Em sua providência, o Senhor levantou ministérios paraeclesiásticos e parcerias missionárias que aperfeiçoam e equipam seu povo para a tarefa de ser e fazer discípulos. Afirmamos a importância desses ministérios, mas também afirmamos a importância de se manter um foco claro na igreja local e uma conexão com ela como sendo a personificação da nova humanidade que Deus está formando em Cristo. Tais ministérios honram Cristo quando se baseiam na instrução dada nas Escrituras às igrejas locais quanto aos seus padrões e princípios de prestação de contas, de supervisão e de estruturas de liderança e governança plurais, os quais permitem que a autoridade espiritual esteja no evangelho e não em um único indivíduo.

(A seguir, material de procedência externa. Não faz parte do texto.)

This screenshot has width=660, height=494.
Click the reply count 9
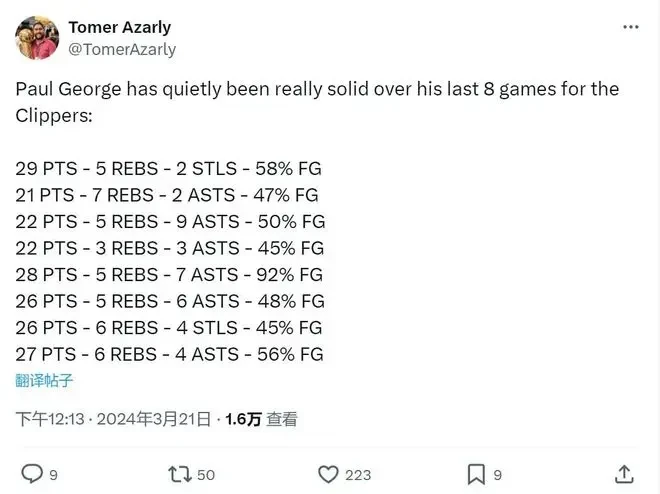pos(53,475)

Devemos nos lembrar da história que nos forma como discípulos. As boas-novas fazem sentido dentro de uma história que se move da criação para a nova criação. É uma história que se revela como o propósito divino de restaurar a bênção de participar na vida trina de Deus, uma conexão que foi quebrada por causa da rebelião e do pecado do homem. Ele providenciou essa restauração por meio da encarnação, morte, ressurreição e ascensão de seu Filho, nosso Salvador, Jesus Cristo. Quando as pessoas ouvem e creem nessa mensagem, experimentam a transformação que vem como a mediação da vida do próprio Deus, como a obra regeneradora do Espírito. Essa restauração não apenas reconcilia indivíduos com Deus, mas os firma em um relacionamento correto com as pessoas – uma restauração dupla que experimentam dentro da igreja: uma comunidade de pessoas que vivem em um relacionamento correto com Deus e com o seu povo. Esse povo adorador tem sua vida centralizada na vida de Deus, em Cristo, por meio do Espírito. Juntos, esse povo vive a vida recebida de Deus por meio da sua glória e chama todos os povos, em todos os lugares, para se juntarem a essa vida que lhes é oferecida no evangelho. Soli Deo Gloria.